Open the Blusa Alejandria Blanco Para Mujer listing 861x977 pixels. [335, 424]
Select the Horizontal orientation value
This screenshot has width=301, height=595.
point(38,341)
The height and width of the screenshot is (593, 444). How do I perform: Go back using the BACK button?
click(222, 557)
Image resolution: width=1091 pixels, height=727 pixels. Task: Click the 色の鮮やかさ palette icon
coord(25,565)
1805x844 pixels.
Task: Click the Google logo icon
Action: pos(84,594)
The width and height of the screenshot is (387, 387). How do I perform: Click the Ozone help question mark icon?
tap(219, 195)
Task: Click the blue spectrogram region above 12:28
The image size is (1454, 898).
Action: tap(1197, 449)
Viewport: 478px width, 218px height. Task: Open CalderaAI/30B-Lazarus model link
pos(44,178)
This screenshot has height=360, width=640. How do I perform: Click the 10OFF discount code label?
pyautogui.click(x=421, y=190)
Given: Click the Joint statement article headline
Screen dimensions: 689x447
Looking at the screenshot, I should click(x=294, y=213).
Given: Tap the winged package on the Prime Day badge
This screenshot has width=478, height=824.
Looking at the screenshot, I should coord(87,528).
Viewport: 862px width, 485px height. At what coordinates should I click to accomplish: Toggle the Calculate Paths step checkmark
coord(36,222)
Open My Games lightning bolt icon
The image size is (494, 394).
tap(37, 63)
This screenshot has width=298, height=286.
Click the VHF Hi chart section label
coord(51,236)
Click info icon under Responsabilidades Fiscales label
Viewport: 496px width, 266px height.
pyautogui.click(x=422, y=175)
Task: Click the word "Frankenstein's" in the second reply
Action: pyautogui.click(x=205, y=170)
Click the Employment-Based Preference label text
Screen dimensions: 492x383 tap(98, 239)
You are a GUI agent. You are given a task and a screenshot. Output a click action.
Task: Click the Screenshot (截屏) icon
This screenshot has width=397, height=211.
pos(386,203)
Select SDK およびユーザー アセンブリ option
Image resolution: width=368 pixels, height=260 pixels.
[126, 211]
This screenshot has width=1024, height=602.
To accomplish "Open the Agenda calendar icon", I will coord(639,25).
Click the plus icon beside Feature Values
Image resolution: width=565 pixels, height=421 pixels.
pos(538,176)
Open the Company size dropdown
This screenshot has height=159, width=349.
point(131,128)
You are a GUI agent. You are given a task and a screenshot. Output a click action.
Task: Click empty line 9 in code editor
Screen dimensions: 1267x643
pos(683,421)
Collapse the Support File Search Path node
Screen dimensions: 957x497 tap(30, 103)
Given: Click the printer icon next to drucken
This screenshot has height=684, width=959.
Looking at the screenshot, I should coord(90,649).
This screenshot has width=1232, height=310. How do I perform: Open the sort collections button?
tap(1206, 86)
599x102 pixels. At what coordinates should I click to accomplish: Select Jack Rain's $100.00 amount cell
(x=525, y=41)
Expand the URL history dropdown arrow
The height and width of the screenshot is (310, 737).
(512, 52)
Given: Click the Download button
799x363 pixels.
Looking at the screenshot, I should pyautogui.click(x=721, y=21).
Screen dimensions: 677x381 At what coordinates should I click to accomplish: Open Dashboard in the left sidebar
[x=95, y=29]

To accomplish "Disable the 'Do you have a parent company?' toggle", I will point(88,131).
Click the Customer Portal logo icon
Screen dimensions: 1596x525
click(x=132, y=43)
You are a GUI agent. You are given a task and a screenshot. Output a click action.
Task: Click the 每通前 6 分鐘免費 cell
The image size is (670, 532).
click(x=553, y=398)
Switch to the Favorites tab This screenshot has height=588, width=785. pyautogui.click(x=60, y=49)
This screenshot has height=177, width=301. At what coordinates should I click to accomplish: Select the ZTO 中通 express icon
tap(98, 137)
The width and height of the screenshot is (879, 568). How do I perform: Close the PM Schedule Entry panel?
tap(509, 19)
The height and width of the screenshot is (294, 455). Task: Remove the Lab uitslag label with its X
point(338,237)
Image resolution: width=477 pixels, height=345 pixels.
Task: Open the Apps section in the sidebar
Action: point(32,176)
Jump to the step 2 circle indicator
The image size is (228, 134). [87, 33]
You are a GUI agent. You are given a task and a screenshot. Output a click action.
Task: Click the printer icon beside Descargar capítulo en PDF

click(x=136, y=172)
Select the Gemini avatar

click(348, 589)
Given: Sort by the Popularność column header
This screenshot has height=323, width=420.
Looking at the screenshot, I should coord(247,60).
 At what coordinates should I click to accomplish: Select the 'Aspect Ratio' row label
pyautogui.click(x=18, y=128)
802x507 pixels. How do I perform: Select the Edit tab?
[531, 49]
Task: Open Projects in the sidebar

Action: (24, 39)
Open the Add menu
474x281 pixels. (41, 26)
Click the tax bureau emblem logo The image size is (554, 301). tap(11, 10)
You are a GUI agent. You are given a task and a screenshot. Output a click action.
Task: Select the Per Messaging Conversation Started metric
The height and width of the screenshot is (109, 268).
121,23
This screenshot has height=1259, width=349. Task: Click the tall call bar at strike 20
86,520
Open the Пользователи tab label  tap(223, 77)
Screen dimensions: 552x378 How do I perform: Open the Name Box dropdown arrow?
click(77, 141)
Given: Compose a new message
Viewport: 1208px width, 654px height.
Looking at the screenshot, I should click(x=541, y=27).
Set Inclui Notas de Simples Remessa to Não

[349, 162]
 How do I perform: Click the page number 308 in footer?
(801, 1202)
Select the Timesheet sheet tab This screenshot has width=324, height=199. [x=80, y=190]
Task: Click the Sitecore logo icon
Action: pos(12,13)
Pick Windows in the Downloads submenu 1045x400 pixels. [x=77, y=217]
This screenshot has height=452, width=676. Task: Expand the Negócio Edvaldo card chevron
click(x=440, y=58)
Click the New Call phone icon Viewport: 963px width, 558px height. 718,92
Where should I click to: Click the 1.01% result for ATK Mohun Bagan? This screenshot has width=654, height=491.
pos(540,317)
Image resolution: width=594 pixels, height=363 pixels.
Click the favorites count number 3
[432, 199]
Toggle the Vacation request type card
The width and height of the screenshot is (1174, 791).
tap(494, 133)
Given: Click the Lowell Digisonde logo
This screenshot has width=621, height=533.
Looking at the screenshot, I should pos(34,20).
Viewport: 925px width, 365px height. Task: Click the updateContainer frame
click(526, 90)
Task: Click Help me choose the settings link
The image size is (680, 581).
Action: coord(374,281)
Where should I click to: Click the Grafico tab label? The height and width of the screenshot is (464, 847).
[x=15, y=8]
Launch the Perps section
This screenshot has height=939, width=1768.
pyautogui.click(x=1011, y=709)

*Task requirements:*
Among the lines above, find those with the word "will" and list them.

*Solution for this exercise:*
To accomplish "Open the Agenda calendar icon", I will coord(639,25).
To accomplish "Disable the 'Do you have a parent company?' toggle", I will point(88,131).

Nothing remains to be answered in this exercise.